Thursday, December 10, 2015

Red corpuscle of blood

The blood is a complex organ that circulates cells and nutrients throughout the body. One important function of the blood is carrying oxygen from the lungs to the various cells and tissues throughout the body.

In the 1490s, Leonardo da Vinci wrote that the circulatory system is ‘a tree of veins’. He also stated that: All the veins and arteries arise from the heart.

Knowledge of the nature of blood was advanced by the work of Jan Swammerdam (1637-1680), a Dutch experimenter with microscope.

Swammerdam studied at Leiden University, completing a degree in medicine at age 30, with a dissertation on human breathing.

In about 1658 he was the first to describe the red corpuscles of blood from a microscope inspection of the blood of frogs.  Swammerdam described about red blood corpuscles in his famous Bibiia Naturae which was published only in 1738 by Boerhaave, many years after the author’s death in 1680.

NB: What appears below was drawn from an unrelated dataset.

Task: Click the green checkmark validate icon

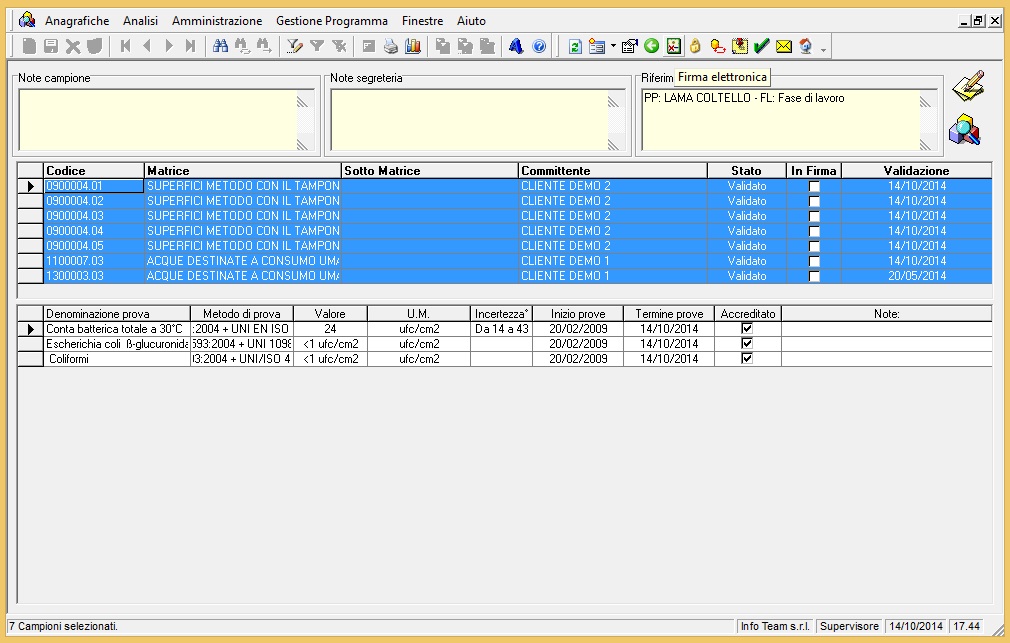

Unaware of this work, Anton van Leeuwenhoek provided another microscopic description in 1674, this time providing a more precise description of red blood cells, even approximating their size. He estimated their size to be, in modern terminology, 8.5 microns in diameter (the correct value is 7.7 microns).

Leeuwenhoek found that red blood corpuscles settled at the bottom when sedimented and would lyse when water was added.

In 1901 Karl Landsteiner published his discovery of the three main blood groups – A, B and C (which he later renamed to O).